Patches of snow continue to dot parts of the landscape here in upstate New York, so I’m personally unable to validate the effectiveness of the principles set forth in Your Short Game Solution, by James Sieckmann. But I can say unequivocally that the text is a thought provoking, different perspective on the subject; and I’m looking forward to a more thorough test run of the program, with the full complement of drills and “fixes” once weather allows.
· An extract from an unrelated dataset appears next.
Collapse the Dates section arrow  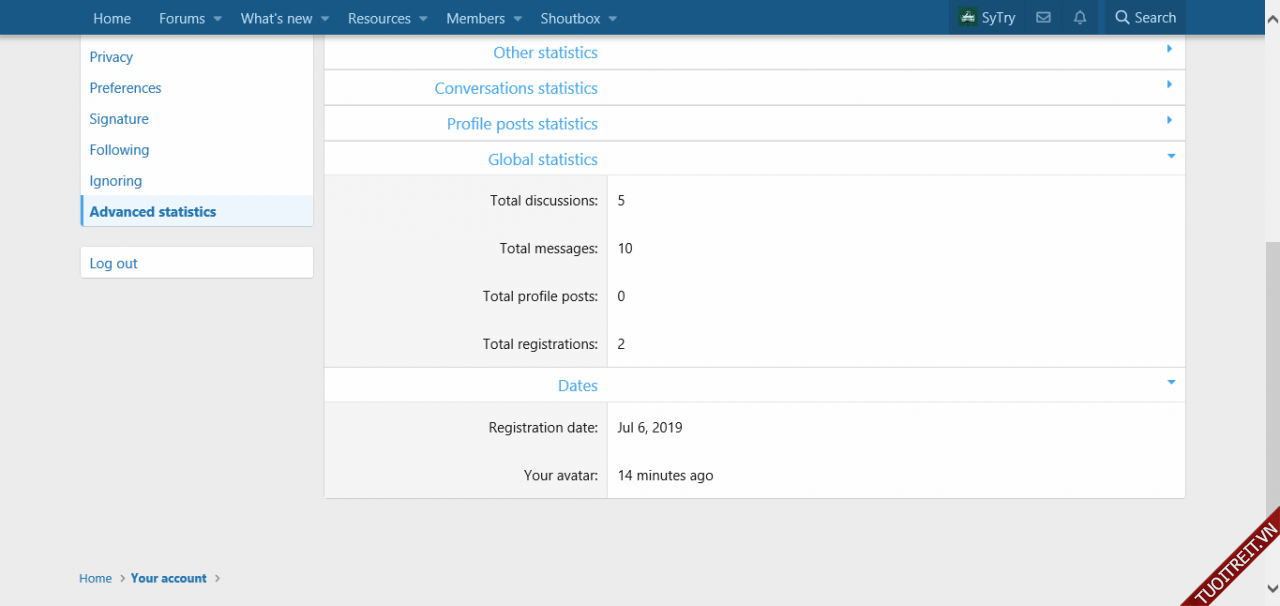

Sub-titled Mastering the Finesse Game from 120 Yards and In, and co-written with David DeNunzio, the book draws on Sieckmann’s two decades as teaching pro at Shadow Ridge Country Club in Omaha, Nebraska. The material is as much about his teaching method as proper mechanics, having studied the practice routines and techniques of short-game luminaries like Seve Ballesteros, Corey Pavin, and Raymond Floyd. Thus does Sieckmann distinguish between your “solution” and pursuing short-term outcomes popular in our attention-span-challenged culture.
Along the way, he strives to expose a number of erroneous, or at least misleading, axioms applied to short game play. One such example is that it’s always prudent strategically to lay up to your favorite distance for a full-swing shot. Another is that keeping the head steady is necessary for hitting quality finesse shots. Sieckmann observes that great short game players typically shift everything forward, noggins included, when playing finesse shots.
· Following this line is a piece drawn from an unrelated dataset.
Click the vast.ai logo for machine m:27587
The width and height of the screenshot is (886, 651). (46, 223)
He even recommends we reinvent some of the terminology customarily applied to the short game.
“…I think we can do the golf world a favor and ditch the archaic terms ‘chipping’ and ‘pitching.’ To me, these words entice players to use different arm swings to control distance and trajectory – there’s only one correct arm swing movement. Plus, they say nothing about sequence. My suggestion is to replace chipping with “finesse wedge” and pitching with “distance wedge.”
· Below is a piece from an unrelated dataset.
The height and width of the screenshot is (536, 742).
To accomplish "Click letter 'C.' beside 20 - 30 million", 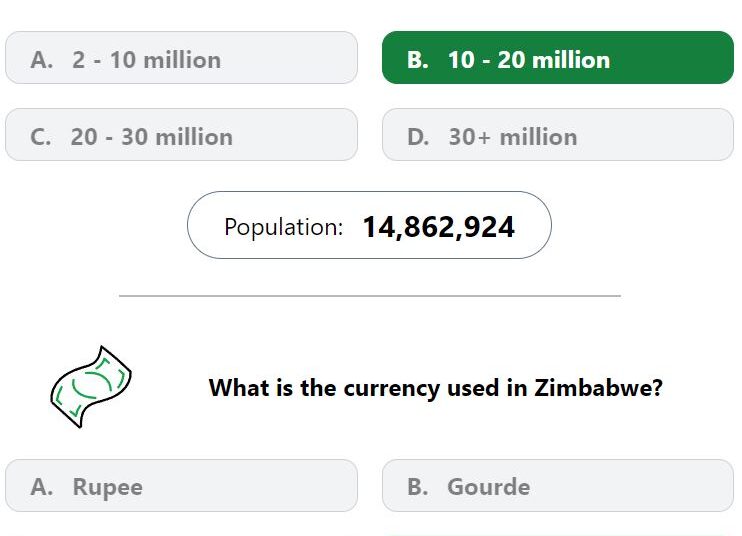I will [41, 137].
This is indicative of another feature of Your Short Game Solution, namely that it’s word-driven. There are occasional photos demonstrating club positions, set-up, and so forth – usually using Sieckmann’s PGA Tour pro pupils as subjects – and the odd URL to help make a point. But you don’t need your smartphone, video equipment, or launch monitor to implement his teachings, which he emphasizes should be reinforced by recording your progress and observations in writing.
As such, this is a book for golfers who respond best to oral cues, versus visual ones. At just 171 pages, it’s a highly digestible read, but of course committing fully to the drills and exercises would, as Sieckmann acknowledges, be more time-consuming. Still, Your Short Game Solution is an efficient treatment of the subject. Gotham Books, hardcover, $27.95.